Le couple a deux enfants de moins de dix ans  qui ne sont pas au courant du dessein parental, « pour les préserver, parce que c’est encore un peu compliqué pour eux». Quant à savoir s’ils  leur laisseront un héritage, cela reste à voir. «Ce qui est certain c’est qu’ils auront l’âge d’être indépendants quand on arrêtera, et on les aura aidés à devenir autonômes».

Pour atteindre son objectif,  Marc a fait ce calcul : Economiser chaque mois 50% des 11 000 francs qu’ils gagnent avec sa femme et investir toutes ces économies dans des ETF, des fonds mutualisés très diversifiés et donc peu risqués. Le but : épargner de 1,2 à 1,5 millions de francs pour pouvoir ensuite vivre sans travailler.

« On réfléchit à ce qui nous rend vraiment heureux»

Quant aux économies, elle se font précisément grâce à un mode de vie frugal : « On a commencer par vendre une de nos deux voitures. On a changé d’abonnement tv et on a fini par le résilier, parce qu’on ne la regardait jamais. Les sorties sont pensées autrement : « On ne va au restaurant sans y penser, il faut que ce soit un moment exceptionnel qui aie vraiment de la valeur». Marc s’est aussi mis au bricolage pour concevoir certains meubles, et le couple économise quatre cent francs par mois en mangeant les midis un repas préparé plutôt qu’acheté. «On réfléchit mieux à ce qu’on consomme et à ce qui nous rend vraiment heureux».

Grâce à ce mode de vie, le couple a déjà économisé 350 000 francs et acheté un appartement, un objectif de leur programme. Quand on lui demande si cette planification n’est pas trop contraignante, il sourit : «On non ! l’aspect « recherche » qu’implique ce projet me passionne. Et on se pose moins de questions au jour le jour, quand on reçoit une facture on ne s’inquiète pas, parce que c’était prévu. J’ai envie de déconstruire l’idée que ce mode de vie est trop complexe et que les gens réalisent, surtout ceux sont malheureux dans leur travail, qu’ils ne sont pas forcément bloqués jusqu’à soixante-cinq ans. Il y a une autre option».

D’où la création d’un blog, Mustachian Post, disponible en anglais et en français, que Marc Pittet alimente régulièrement. Au menu : récit de son projet, techniques pour économiser au maximum, réflexions autour du frugalisme et un forum. Il a ainsi des contacts avec d’autres Suisses, une trentaine environ, qui ont le même genre de projet.

Le «Fuck You Day»

Le plan peut difficilement échouer, explique Marc Pittet : «Mathématiquement je sais qu’à un moment donné l’objectif  sera atteint.
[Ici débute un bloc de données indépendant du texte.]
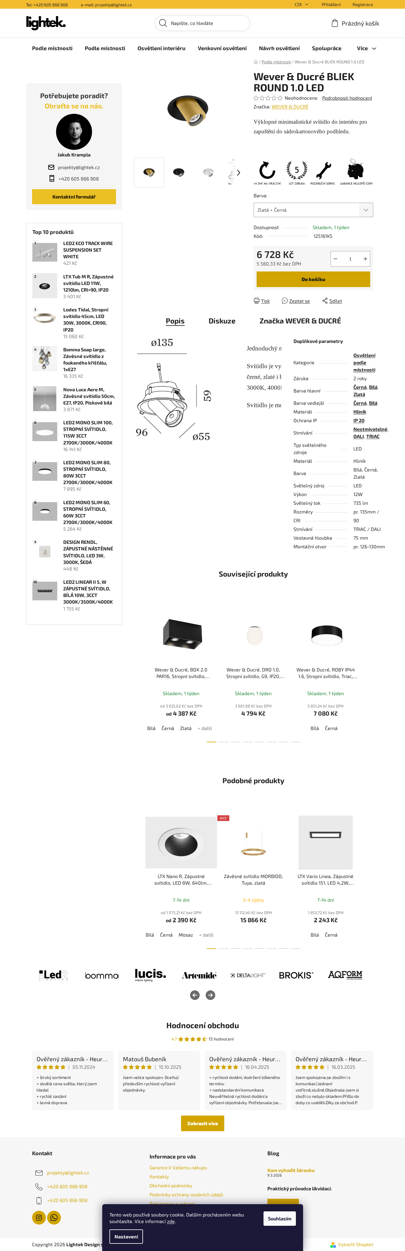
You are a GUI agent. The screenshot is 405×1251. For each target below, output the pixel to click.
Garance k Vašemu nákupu (178, 1167)
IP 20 (359, 420)
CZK (299, 4)
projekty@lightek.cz (68, 1172)
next (368, 674)
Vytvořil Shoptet (355, 1244)
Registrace (363, 4)
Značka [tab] (300, 320)
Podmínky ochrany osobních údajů (186, 1194)
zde (171, 1221)
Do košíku (313, 279)
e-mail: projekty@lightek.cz (106, 4)
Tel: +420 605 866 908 (47, 4)
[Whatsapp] (54, 1218)
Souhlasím (279, 1218)
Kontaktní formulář (74, 196)
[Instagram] (39, 1218)
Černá (360, 387)
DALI (358, 436)
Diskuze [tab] (222, 320)
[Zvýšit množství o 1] (365, 258)
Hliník (359, 411)
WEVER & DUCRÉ (290, 106)
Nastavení (126, 1236)
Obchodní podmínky (171, 1185)
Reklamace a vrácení (172, 1203)
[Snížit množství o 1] (335, 258)
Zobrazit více (202, 1123)
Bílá (373, 387)
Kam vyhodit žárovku (290, 1170)
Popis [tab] (175, 320)
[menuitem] (52, 48)
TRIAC (373, 436)
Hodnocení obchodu (202, 1025)
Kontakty (159, 1176)
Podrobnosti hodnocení (347, 98)
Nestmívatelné (370, 429)
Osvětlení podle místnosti (364, 362)
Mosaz (186, 934)
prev (139, 674)
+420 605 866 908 (67, 1186)
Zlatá (359, 394)
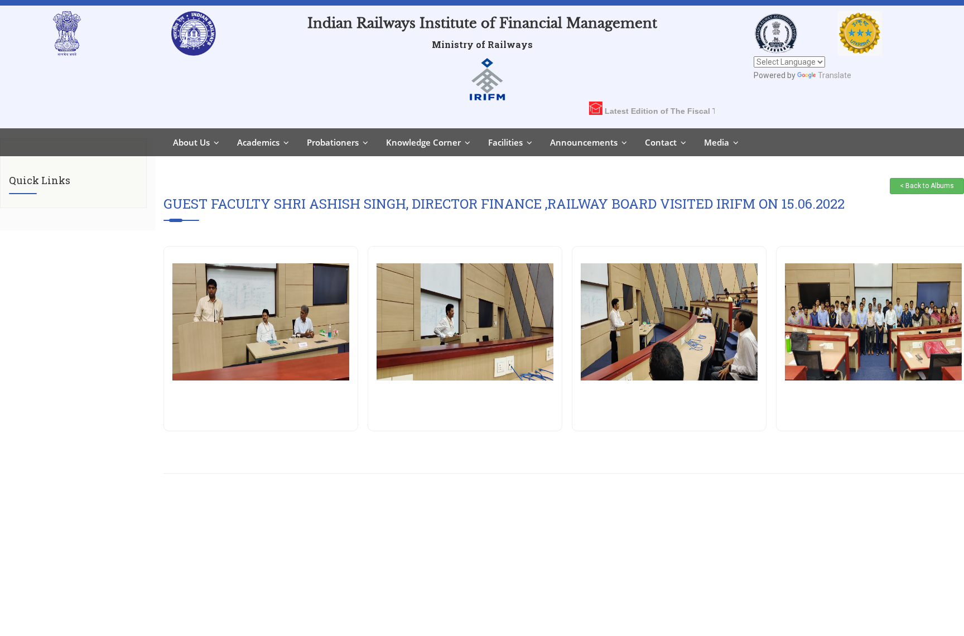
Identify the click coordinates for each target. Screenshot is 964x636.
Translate (834, 75)
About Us (191, 142)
Pour moi, l’échec serait de ne pas avoir arrêté avant cinquante ans». Et une fois «retraité », il  ne craint pas de s’ennuyer. Il profitera de sa famille et se consacrera à sa passion pour l’écriture, avec son blog et éventuellement en écrivant un livre sur son expérience.  «J’ai aussi des idées entreprenariales et j’aimerais voyager, vivre peut-être la moitié de l’année au Canada, faire un tour du monde avec ma femme. Elle a aussi envie de faire de l’humanitaire, ce qui ne serait pas forcément viable aujourd’hui».
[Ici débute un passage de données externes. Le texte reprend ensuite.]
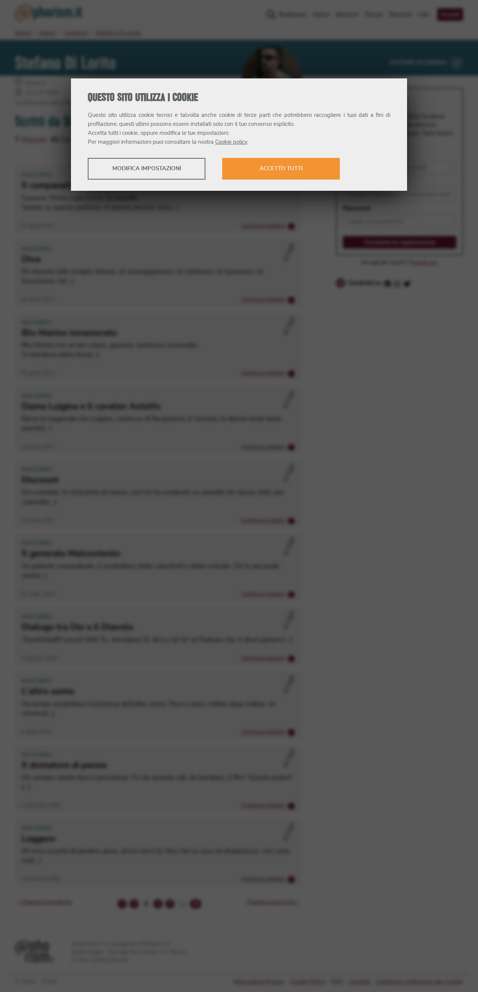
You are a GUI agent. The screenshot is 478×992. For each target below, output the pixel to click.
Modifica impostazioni (146, 168)
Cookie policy (231, 142)
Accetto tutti (281, 168)
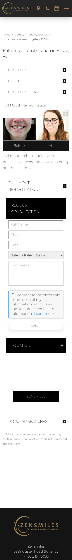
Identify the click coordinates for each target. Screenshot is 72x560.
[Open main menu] (67, 8)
Et le jour de l’arrêt du travail, ou le « Fuck You Day », comme on le nomme parfois dans le petit monde des futurs jeunes retraités, ce sera la fête? Marc Pittet nuance. « Je ressens de moins en moins la pression de cette date et aujourd’hui et je me vois plutôt diminuer mes heures qu’ arrêter du jour au lendemain, j’adore mon job. En tout cas il faudra que mes projets pour la suite soient clairs. Tout arrêter puis voir ce qui se passe me paraît la meilleure façon de tout rater. Et l’après «Fuck You Day» restera maîtrisé : « On ne pourra pas claquer autant argent qu’on veut à partir de ce jour là, on s’est habitué à un rythme de vie, il restera le même. Toujours dans un état d’esprit frugal».